The remaining operators proposed by Codd involve special operations specific to relational databases:

  • The selection, or restriction, operation retrieves tuples from a relation, limiting the results to only those that meet a specific criteria, i.e. a subset in terms of set theory. The SQL equivalent of selection is the SELECT query statement with a WHERE clause.
  • The projection operation extracts only the specified attributes from a tuple or set of tuples.
  • The join operation defined for relational databases is often referred to as a natural join. In this type of join, two relations are connected by their common attributes. SQL's approximation of a natural join is the INNER JOIN operator.
  • The relational division operation is a slightly more complex operation, which involves essentially using the tuples of one relation (the dividend) to partition a second relation (the divisor). The relational division operator is effectively the opposite of the cartesian product operator (hence the name).

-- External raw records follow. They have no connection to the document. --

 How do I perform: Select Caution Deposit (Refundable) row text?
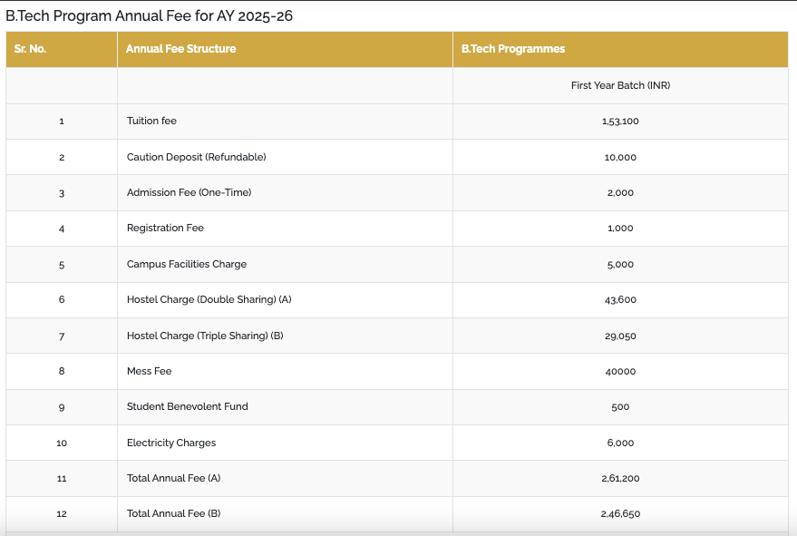pos(196,157)
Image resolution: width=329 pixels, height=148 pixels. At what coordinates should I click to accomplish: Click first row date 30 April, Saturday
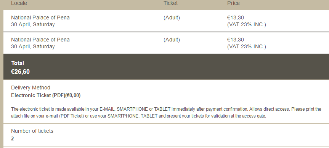tap(33, 24)
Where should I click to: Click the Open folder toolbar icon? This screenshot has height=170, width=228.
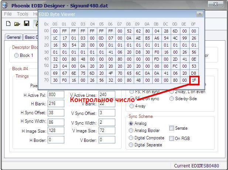tap(17, 24)
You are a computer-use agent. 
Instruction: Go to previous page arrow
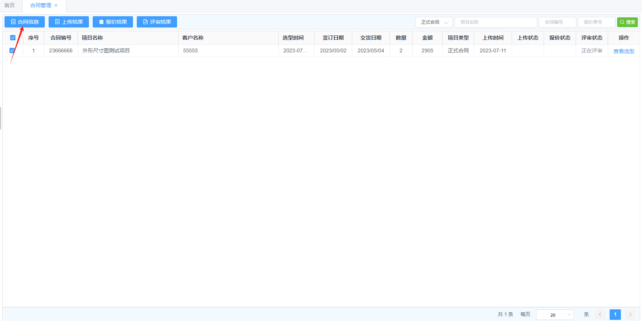tap(600, 315)
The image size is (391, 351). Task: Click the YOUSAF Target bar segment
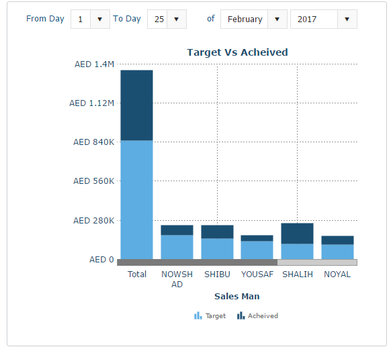(x=257, y=250)
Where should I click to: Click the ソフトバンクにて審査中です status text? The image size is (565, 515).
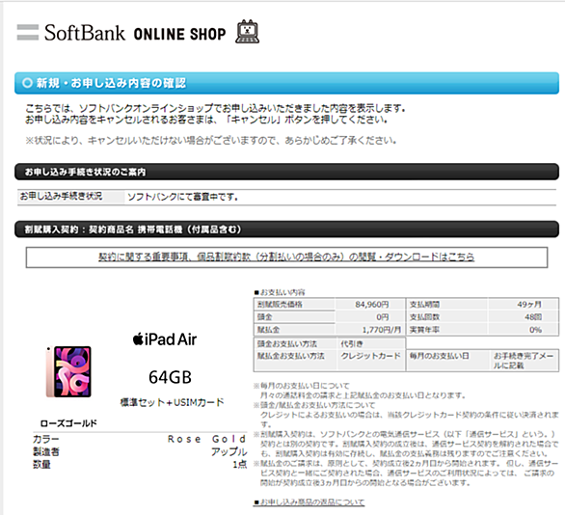(183, 197)
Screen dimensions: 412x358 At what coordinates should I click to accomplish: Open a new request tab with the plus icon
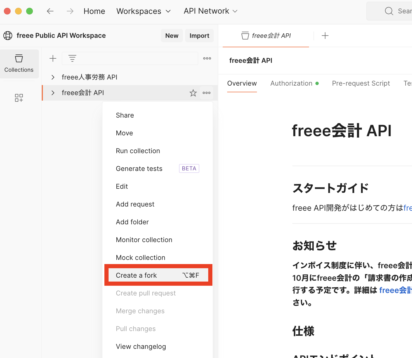coord(325,35)
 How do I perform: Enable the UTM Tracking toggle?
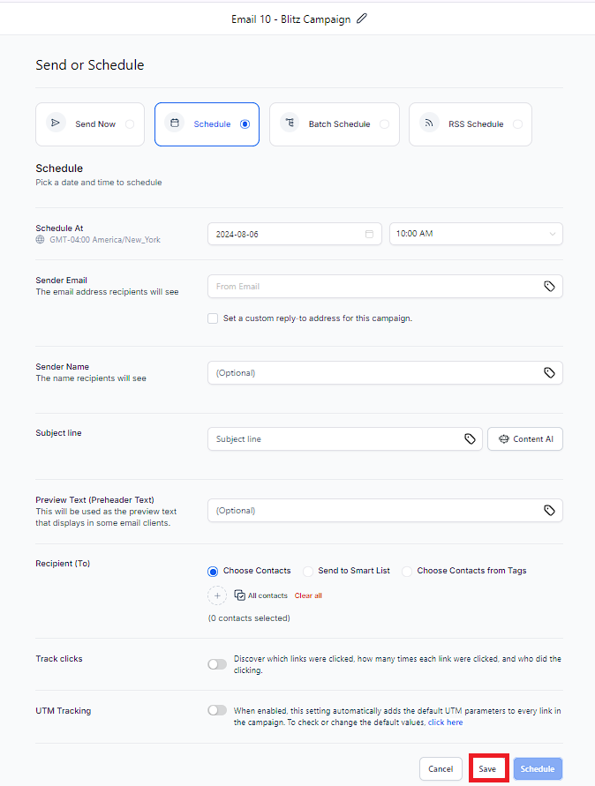click(217, 710)
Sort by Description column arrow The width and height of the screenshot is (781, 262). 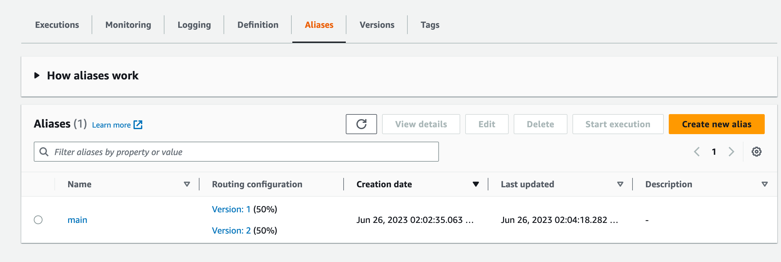pyautogui.click(x=765, y=184)
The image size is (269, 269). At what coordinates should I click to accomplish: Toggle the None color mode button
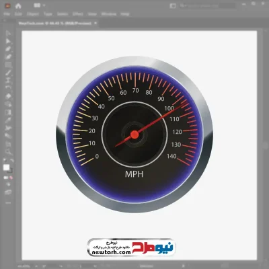click(11, 178)
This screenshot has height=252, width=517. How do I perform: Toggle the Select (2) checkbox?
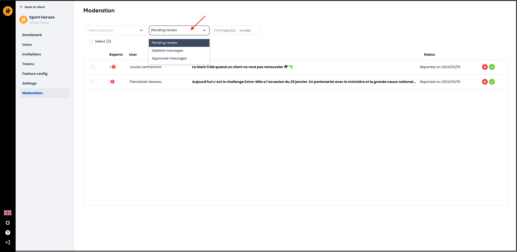tap(91, 41)
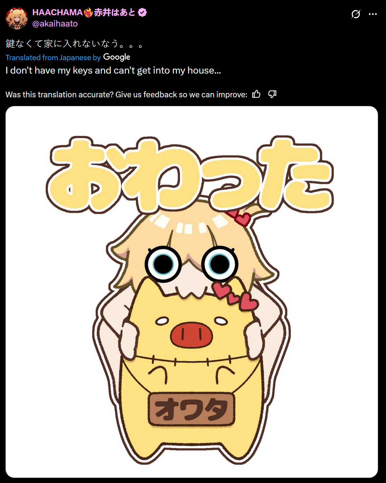Open the three-dot more options menu
386x483 pixels.
click(373, 14)
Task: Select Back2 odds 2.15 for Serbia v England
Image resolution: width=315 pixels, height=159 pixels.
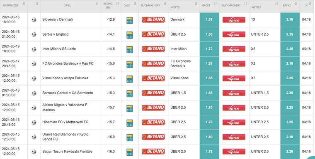Action: 290,34
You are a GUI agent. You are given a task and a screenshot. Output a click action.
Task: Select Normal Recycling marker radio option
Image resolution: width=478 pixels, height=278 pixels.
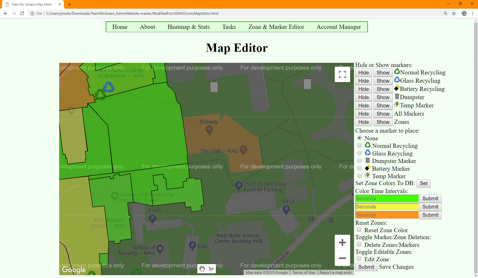[x=359, y=145]
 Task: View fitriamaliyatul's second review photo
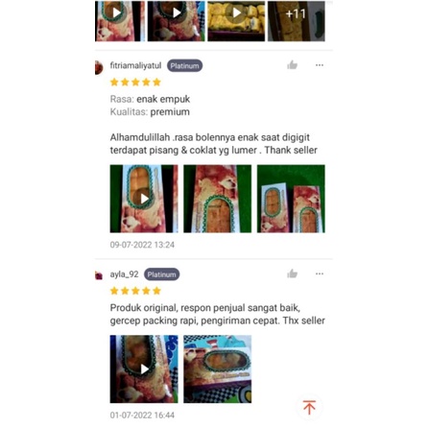tap(218, 199)
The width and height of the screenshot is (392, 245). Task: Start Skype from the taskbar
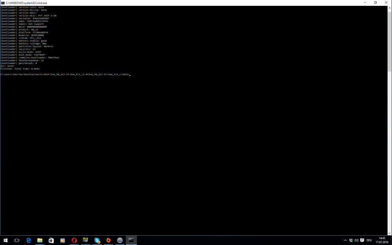tap(96, 240)
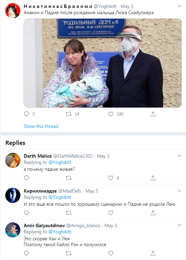The width and height of the screenshot is (186, 260).
Task: Share the main tweet via upload icon
Action: [153, 114]
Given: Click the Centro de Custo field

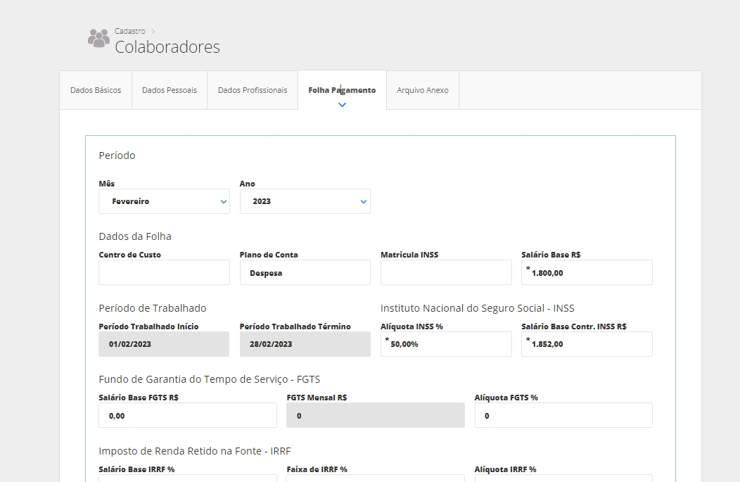Looking at the screenshot, I should [164, 272].
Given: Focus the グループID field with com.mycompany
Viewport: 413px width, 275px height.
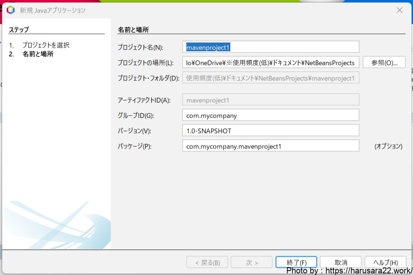Looking at the screenshot, I should 270,115.
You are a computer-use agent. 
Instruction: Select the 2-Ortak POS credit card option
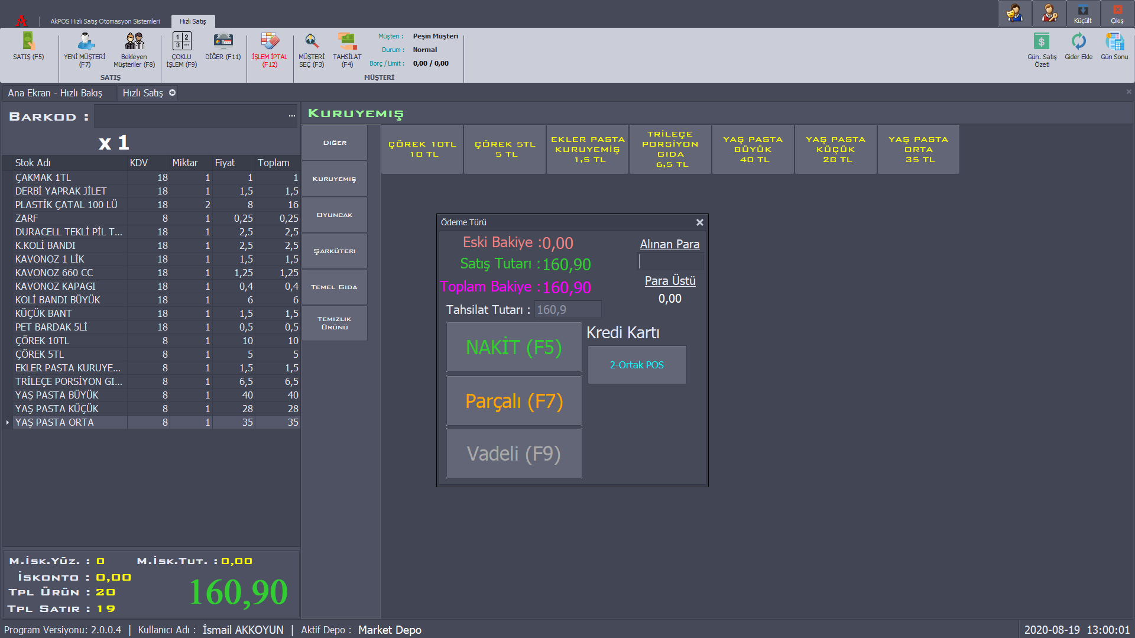[x=637, y=365]
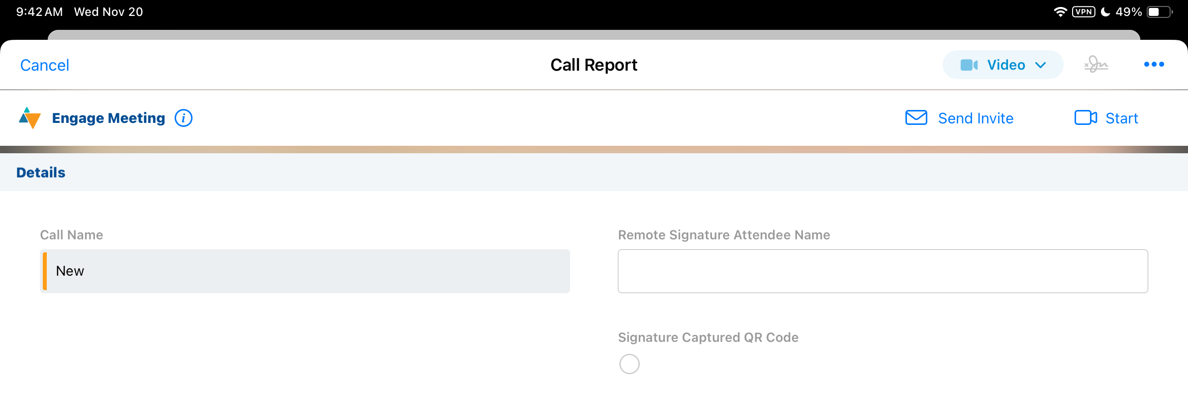Tap the Send Invite envelope icon
Screen dimensions: 1188x415
916,118

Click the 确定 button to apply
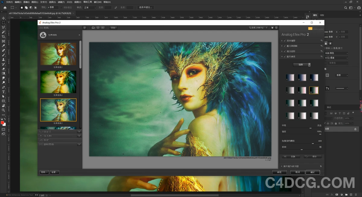click(313, 172)
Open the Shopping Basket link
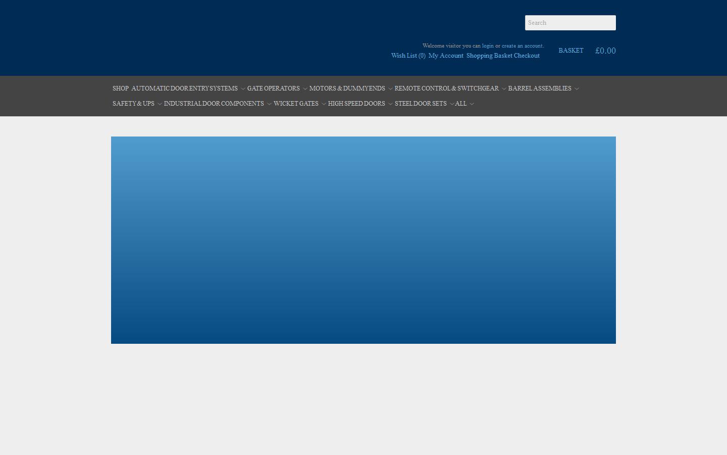The image size is (727, 455). pos(489,56)
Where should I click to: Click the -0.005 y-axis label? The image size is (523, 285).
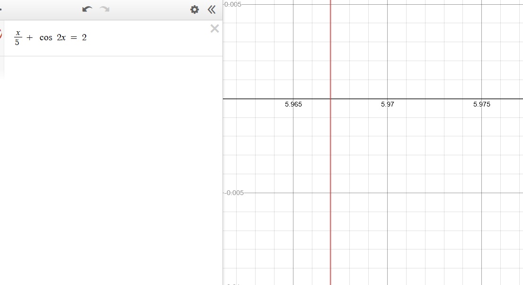pos(233,193)
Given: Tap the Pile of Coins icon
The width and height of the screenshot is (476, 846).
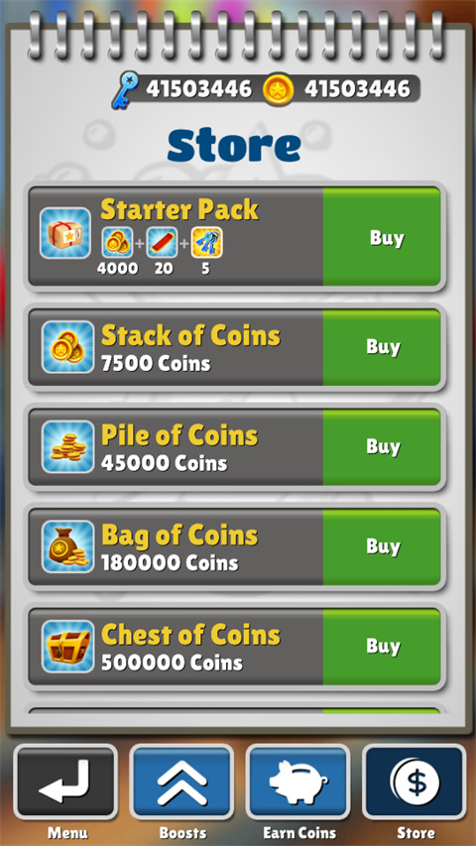Looking at the screenshot, I should [67, 446].
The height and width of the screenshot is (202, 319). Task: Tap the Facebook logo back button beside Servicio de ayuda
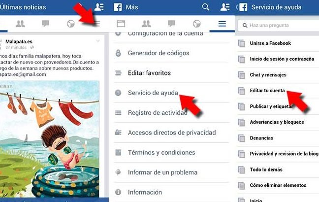coord(242,7)

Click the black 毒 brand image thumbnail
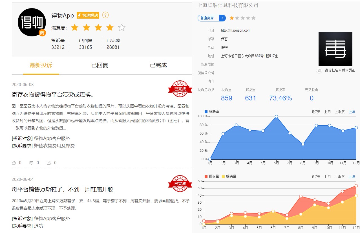click(335, 49)
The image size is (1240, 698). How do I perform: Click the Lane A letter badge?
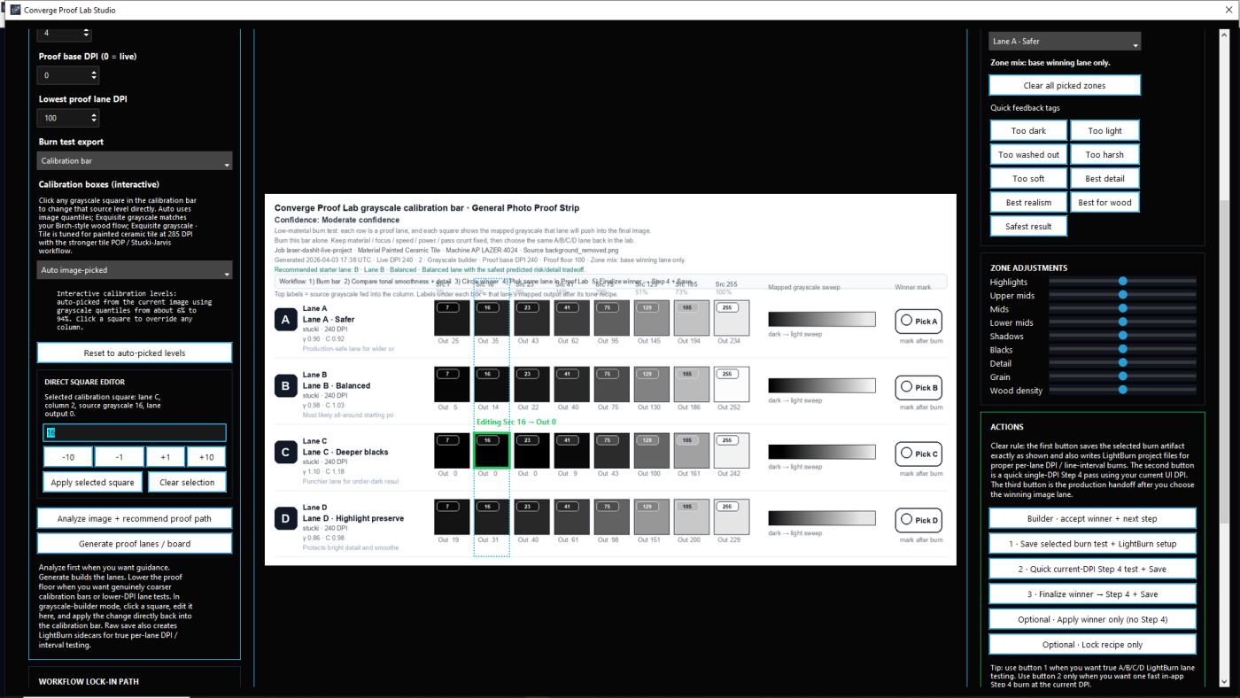click(285, 320)
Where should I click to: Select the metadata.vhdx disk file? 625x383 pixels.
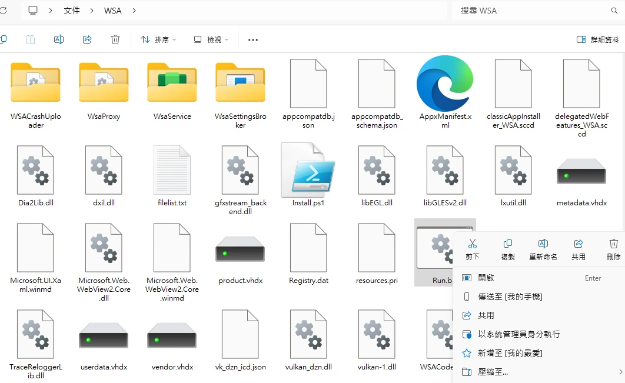[x=581, y=174]
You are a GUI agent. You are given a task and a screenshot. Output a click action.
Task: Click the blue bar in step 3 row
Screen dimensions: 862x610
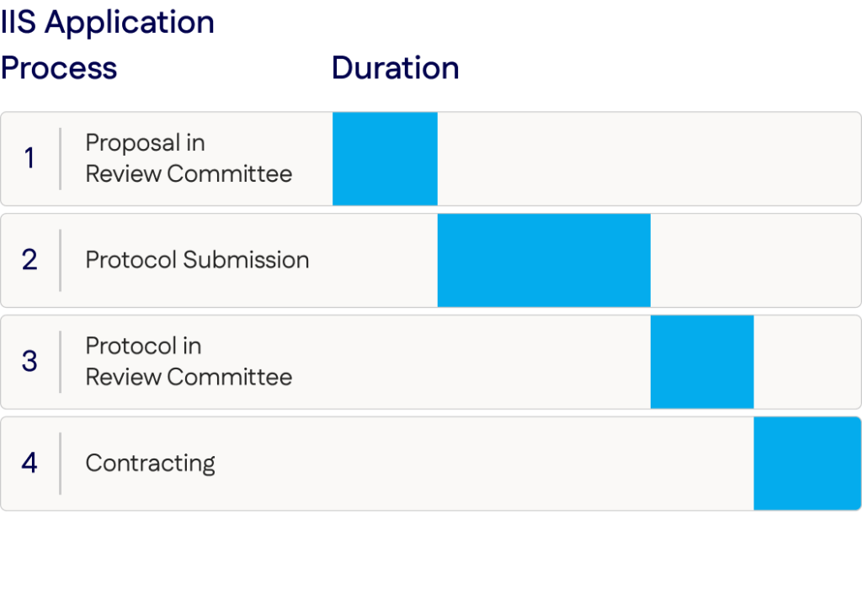(x=702, y=362)
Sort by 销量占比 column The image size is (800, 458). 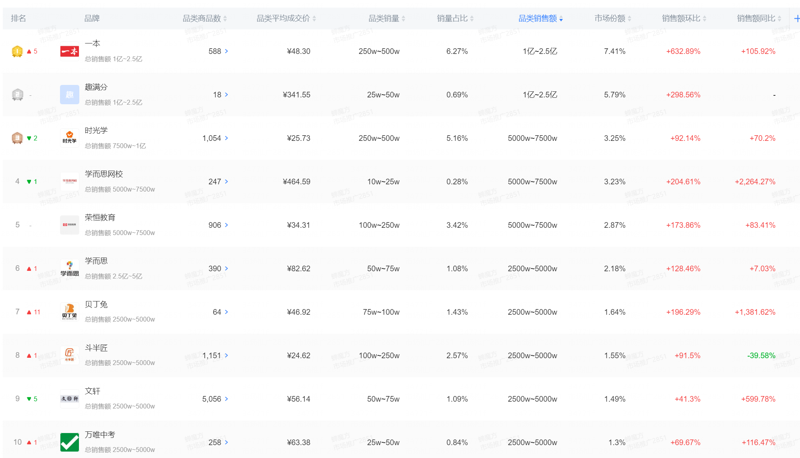(455, 19)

Other operators have been introduced or proposed since Codd's introduction of the original eight including relational comparison operators and extensions that offer support for nesting and hierarchical data, among others.

Normalization

Normalization was first proposed by Codd as an integral part of the relational model. It encompasses a set of procedures designed to eliminate nonsimple domains (non-atomic values) and the redundancy (duplication) of data, which in turn prevents data manipulation anomalies and loss of data integrity. The most common forms of normalization applied to databases are called the normal forms.

References

  1. ^ Codd, E.F. (1970). "A Relational Model of Data for Large Shared Data Banks". Communications of the ACM 13 (6): 377–387. doi:10.1145/362384.362685. 
(Sebelumnya) Relational database management ...Relational model (Berikutnya)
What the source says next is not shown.